The U.S. Military's Iron Man Suit Is Dead

Reuters

The U.S. Military's Iron Man Suit Is Dead

What happened?

 

Long before Tony Stark took a load of shrapnel to the chest in a distant war zone, science fiction legend Robert Heinlein gave America the most visceral description of powered armor for the warfighter of the future. Forget the spines of extra-lethal weaponry, the heads-up display, and even the augmented strength of an Iron Man suit — the real genius, Heinlein wrote in Starship Troopers, "is that you don't have to control the suit; you just wear it, like your clothes, like skin."

"Any sort of ship you have to learn to pilot; it takes a long time, a new full set of reflexes, a different and artificial way of thinking," explains Johnny Rico. "Spaceships are for acrobats who are also mathematicians. But a suit, you just wear."

 

First introduced in 2013, U.S. Special Operations Command's Tactical Assault Light Operator Suit (TALOS) purported to offer this capability as America's first stab at militarized powered armor. And while SOCOM initially promised a veritable Iron Man-style tactical armor by 2018, a Navy spokesman told Task & Purpose the much-hyped exoskeleton will likely never get off the launch pad.

"The prototype itself is not currently suitable for operation in a close combat environment," SOCOM spokesman Navy Lt. Phillip Chitty told Task & Purpose, adding that JATF-TALOS has no plans for an external demonstration this year. "There is still no intent to field the TALOS Mk 5 combat suit prototype."

It's that suit-wide interconnectivity that Heinlein described that's the fundamental capability missing from the TALOS. SOCOM's Joint Acquisition Task Force - TALOS missed the the initial deadline for a working Mk 5 prototype due to "complex subsystem interdependencies," Chitty told Task & Purpose.

Although those individual subsystems — the exoskeleton, base layer, visual augmentation system, helmet assembly, armor, power and communications — continue to be "refined" in support of independent applications elsewhere, they won't come together to form a seamlessly high-tech prosthesis.

"It's not the Iron Man. I'll be the first person to tell you that," SOCOM acquisition officer James Smith told attendees at an NDIA SO/LIC forum in early February, Defense One first reported, adding that TALOS was "not ready for primetime in a close-combat environment."

Chitty confirmed that SOCOM was, as Defense One characterized it, "chopping up its Iron Man Suit for parts."

"As the TALOS project draws to a close, the JATF is being refocused to iteratively prototype new technical solutions that enhance the SOF mission and support the Hyper-Enabled Operator concept," Chitty told Task & Purpose. "Progressions of select TALOS technologies will be further developed to support the JATF's new direction."

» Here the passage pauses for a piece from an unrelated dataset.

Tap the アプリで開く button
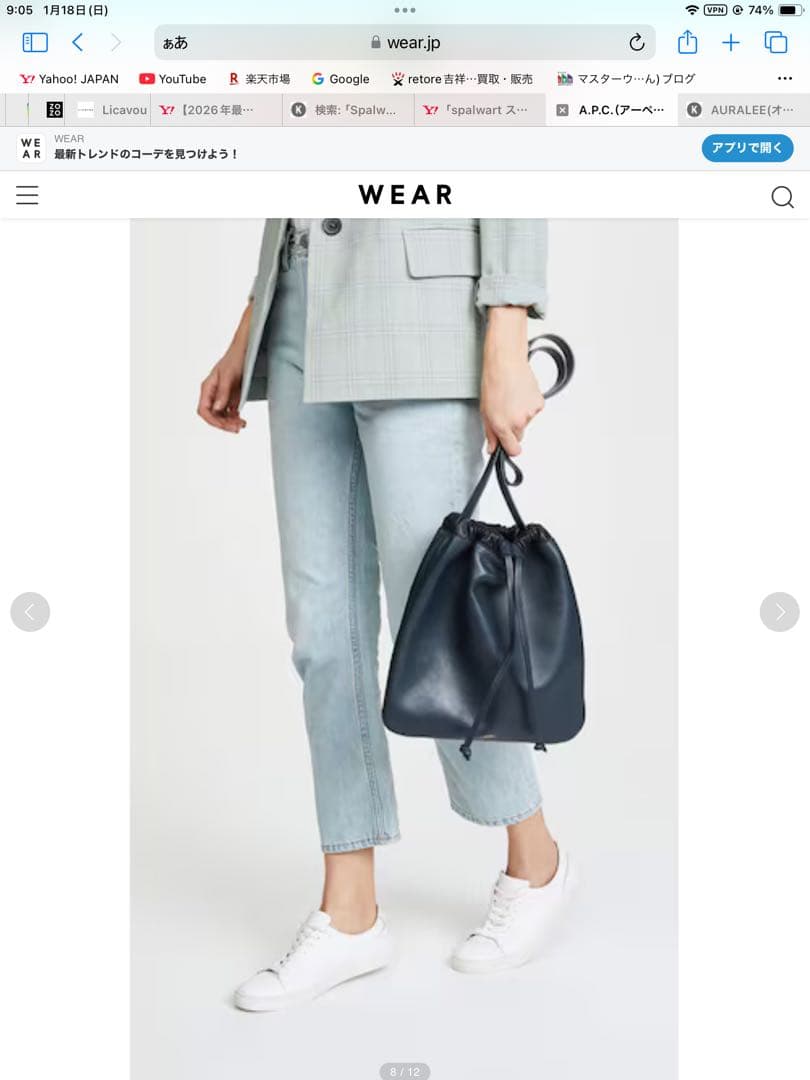This screenshot has width=810, height=1080. coord(747,148)
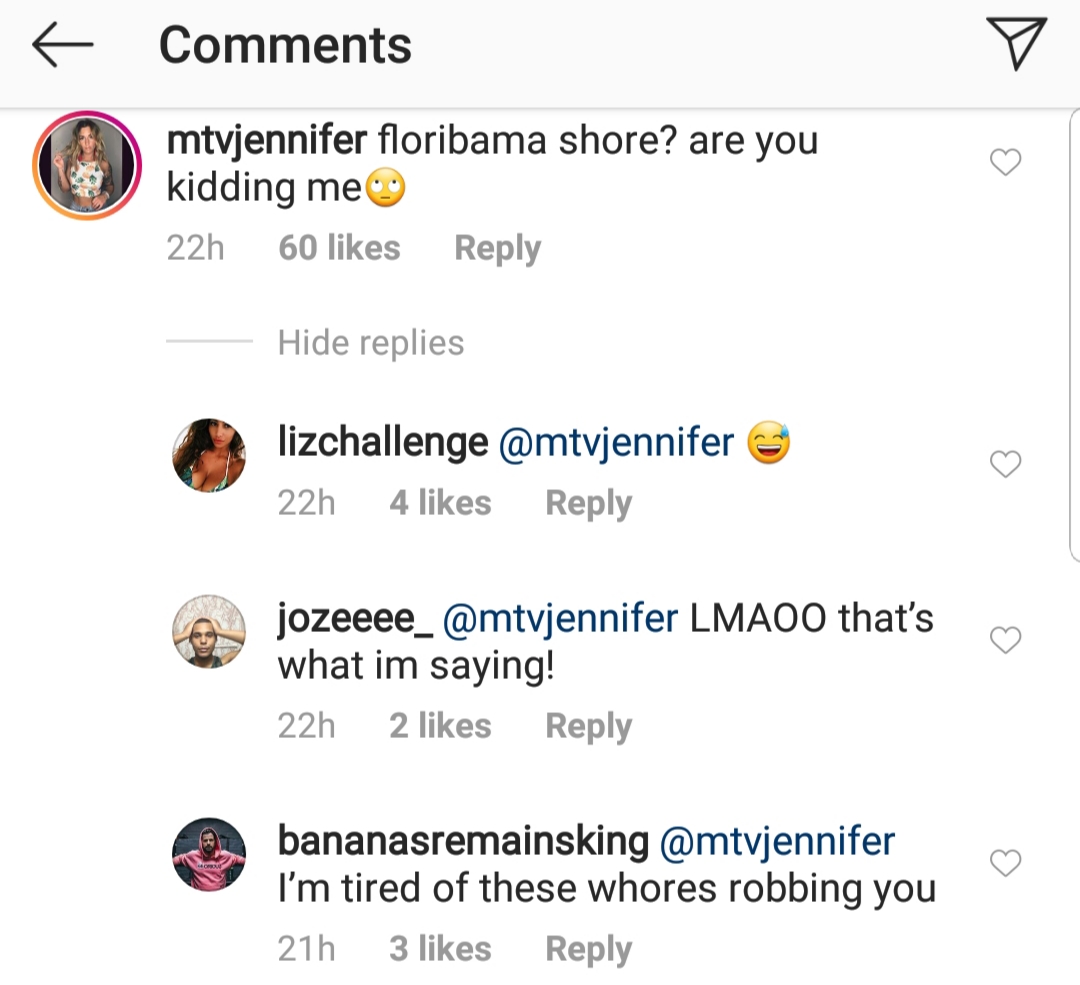Image resolution: width=1080 pixels, height=985 pixels.
Task: Tap the mtvjennifer username link
Action: click(x=267, y=141)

Those technologies are nothing to sneeze at. According to Chitty, the five-year slog towards an operator-ready combat suit ended up yielding a significant number of mature direct technology spin-outs, including new lightweight polyethylene armor, a "thermal management suit," an enhanced operational stress monitoring capability, and a small arms stabilization system."

Other technologies show great promise, but "need more development to attain maturity," said Chitty, including "a 3D audio system, a biomedical monitoring suit, a garment that detects ballistic penetration, and pneumatic ankles and knees that decrease metabolic cost."

 

"The full-body exoskeleton prototype to offload payload weight is currently not mature enough for SOF needs," Chitty said. "However, the knowledge gained informs the Services' interest in exoskeleton technology for mobility and logistic applications."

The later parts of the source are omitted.